Steiger Z, Nickel W O, Shannon G J, Nedwicki E G, Higgins R F
Am J Surg. 1976 Jun;131(6):668-71. doi: 10.1016/0002-9610(76)90174-4.
Reviewing the charts of tuberculosis patients during a span of seventeen years, we found a large number of gastrectomized patients. In our general hospital population, the incidence of tuberculosis was 3.2%. Among the gastrectomized patients, the percentage of tuberculosis was 6.3%. Of our tuberculosis patients 1.9% had gastrectomy, whereas of our general population 0.67% had gastrectomy. We were unable to arrive at any definite conclusions regarding the causative relationship between gastrectomy and tuberculosis. It is a retrospective study with all the fallacies, but the data does show an extremely significant difference between the incidence of gastrectomy in the general hospital population and the incidence of gastrectomy in histories of patients admitted with tuberculosis.
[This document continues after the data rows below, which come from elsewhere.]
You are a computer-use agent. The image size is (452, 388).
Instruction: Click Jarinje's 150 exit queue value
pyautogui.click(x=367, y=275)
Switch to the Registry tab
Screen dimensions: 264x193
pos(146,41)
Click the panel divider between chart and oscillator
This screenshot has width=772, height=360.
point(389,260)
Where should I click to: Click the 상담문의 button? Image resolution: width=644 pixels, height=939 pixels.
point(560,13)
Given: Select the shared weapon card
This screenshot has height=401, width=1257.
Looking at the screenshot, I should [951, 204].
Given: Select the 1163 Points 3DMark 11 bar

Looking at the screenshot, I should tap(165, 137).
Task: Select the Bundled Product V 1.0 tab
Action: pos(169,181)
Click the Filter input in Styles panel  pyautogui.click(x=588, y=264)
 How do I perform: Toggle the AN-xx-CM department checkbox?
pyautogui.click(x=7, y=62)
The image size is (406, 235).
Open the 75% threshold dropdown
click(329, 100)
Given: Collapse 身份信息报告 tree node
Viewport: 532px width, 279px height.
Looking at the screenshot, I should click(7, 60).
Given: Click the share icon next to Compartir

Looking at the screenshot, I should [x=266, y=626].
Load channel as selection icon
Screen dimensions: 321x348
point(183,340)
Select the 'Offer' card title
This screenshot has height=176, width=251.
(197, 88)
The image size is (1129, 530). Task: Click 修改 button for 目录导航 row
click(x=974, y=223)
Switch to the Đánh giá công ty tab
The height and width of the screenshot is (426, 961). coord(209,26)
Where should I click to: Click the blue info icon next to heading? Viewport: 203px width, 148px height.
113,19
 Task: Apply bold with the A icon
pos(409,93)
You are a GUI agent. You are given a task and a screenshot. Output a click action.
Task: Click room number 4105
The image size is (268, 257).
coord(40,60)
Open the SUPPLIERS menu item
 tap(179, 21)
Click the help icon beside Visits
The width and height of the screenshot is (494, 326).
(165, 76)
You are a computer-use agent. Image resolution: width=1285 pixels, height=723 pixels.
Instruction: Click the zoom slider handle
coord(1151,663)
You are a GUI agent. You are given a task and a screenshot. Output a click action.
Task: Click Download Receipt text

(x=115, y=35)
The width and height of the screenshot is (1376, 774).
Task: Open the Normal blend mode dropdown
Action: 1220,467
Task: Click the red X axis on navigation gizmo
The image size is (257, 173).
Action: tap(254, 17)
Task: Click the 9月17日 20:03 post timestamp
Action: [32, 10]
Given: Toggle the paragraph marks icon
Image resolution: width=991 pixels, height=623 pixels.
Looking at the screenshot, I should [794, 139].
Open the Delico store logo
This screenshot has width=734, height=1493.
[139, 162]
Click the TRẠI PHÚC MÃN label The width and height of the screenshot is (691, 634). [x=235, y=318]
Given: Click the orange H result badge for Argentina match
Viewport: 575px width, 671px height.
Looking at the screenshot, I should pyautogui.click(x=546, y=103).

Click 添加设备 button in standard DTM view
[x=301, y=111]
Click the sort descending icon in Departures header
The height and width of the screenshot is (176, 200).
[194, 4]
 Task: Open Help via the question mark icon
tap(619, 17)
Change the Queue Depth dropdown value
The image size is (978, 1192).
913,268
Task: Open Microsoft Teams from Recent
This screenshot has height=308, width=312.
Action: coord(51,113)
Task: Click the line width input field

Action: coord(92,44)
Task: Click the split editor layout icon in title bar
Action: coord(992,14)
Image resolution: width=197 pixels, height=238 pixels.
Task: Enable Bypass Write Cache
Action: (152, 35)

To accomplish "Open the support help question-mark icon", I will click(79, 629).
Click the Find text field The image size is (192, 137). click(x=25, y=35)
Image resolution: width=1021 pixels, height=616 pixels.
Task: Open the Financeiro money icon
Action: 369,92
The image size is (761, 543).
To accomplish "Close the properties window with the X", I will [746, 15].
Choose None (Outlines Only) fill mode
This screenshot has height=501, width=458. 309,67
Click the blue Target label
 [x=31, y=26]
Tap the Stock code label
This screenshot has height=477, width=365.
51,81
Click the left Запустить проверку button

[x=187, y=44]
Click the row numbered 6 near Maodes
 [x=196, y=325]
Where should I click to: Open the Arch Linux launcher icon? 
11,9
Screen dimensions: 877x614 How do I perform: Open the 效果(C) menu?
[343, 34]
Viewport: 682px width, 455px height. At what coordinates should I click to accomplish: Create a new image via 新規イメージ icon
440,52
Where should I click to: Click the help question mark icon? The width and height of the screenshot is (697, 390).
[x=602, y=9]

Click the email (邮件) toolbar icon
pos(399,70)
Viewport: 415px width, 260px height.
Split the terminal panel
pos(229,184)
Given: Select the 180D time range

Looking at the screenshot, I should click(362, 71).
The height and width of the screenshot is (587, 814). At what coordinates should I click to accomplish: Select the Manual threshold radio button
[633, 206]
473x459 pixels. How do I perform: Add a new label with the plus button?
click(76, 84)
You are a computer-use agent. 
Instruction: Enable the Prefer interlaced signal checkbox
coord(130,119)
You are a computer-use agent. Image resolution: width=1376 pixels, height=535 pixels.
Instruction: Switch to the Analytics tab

It appears that a patient having gastrectomy runs a considerably greater risk of having tuberculosis in later life than a patient admitted for other reasons. Clinically, we were impressed with the widespread character of the disease in association with the poor nutritional status in the majority of the patients. We, therefore, could not avoid associating the loss of stomach substance with its nutritional function and the development of tuberculosis. As a consequence, we recommend a purified protein derivative test for all pateints undergoing gastric surgery. If the test proves to be positive, it is suggested the patient be given a course of isoniazid for one year. In the face of negative purified protein derivative test, we repeat the test at six month intervals. Should a conversion of the purified protein derivative occur, the patient is started on the course of isoniazid therapy. Our current belief is that more conservative methods of gastric surgery, that is, pyloroplasty, vagotomy, or antrectomy, should be substituted for gastrectomy in the treatment of duodenal ulcer disease to preserve a more normal gastric physiologic structure.
回顾十七年间肺结核患者的病历,我们发现大量患者接受了胃切除术。在我院的普通住院患者中,肺结核发病率为3.2%。在接受胃切除手术的患者中,肺结核发病率为6.3%。在我们的肺结核患者中,1.9%接受过胃切除术,而在普通人群中,这一比例为0.67%。我们无法就胃切除术与肺结核之间的因果关系得出任何明确结论。这是一项存在各种谬误的回顾性研究,但数据确实显示,综合医院普通住院患者的胃切除发病率与因肺结核入院患者病历中的胃切除发病率之间存在极其显著的差异。似乎接受胃切除术的患者在晚年患肺结核的风险比因其他原因入院的患者要高得多。临床上,我们对该病的广泛传播以及大多数患者营养不良的状况印象深刻。因此,我们不可避免地将胃实质的丧失与其营养功能以及肺结核的发展联系起来。因此,我们建议对所有接受胃部手术的患者进行结核菌素试验。如果试验结果呈阳性,建议患者接受为期一年的异烟肼治疗。如果结核菌素试验结果为阴性,我们每隔六个月重复进行一次试验。如果结核菌素试验结果出现转变,患者应开始接受异烟肼治疗。我们目前认为,在十二指肠溃疡疾病的治疗中,应采用更为保守的胃部手术方法,即幽门成形术、迷走神经切断术或胃窦切除术,以取代胃切除术,从而保留更正常的胃生理结构。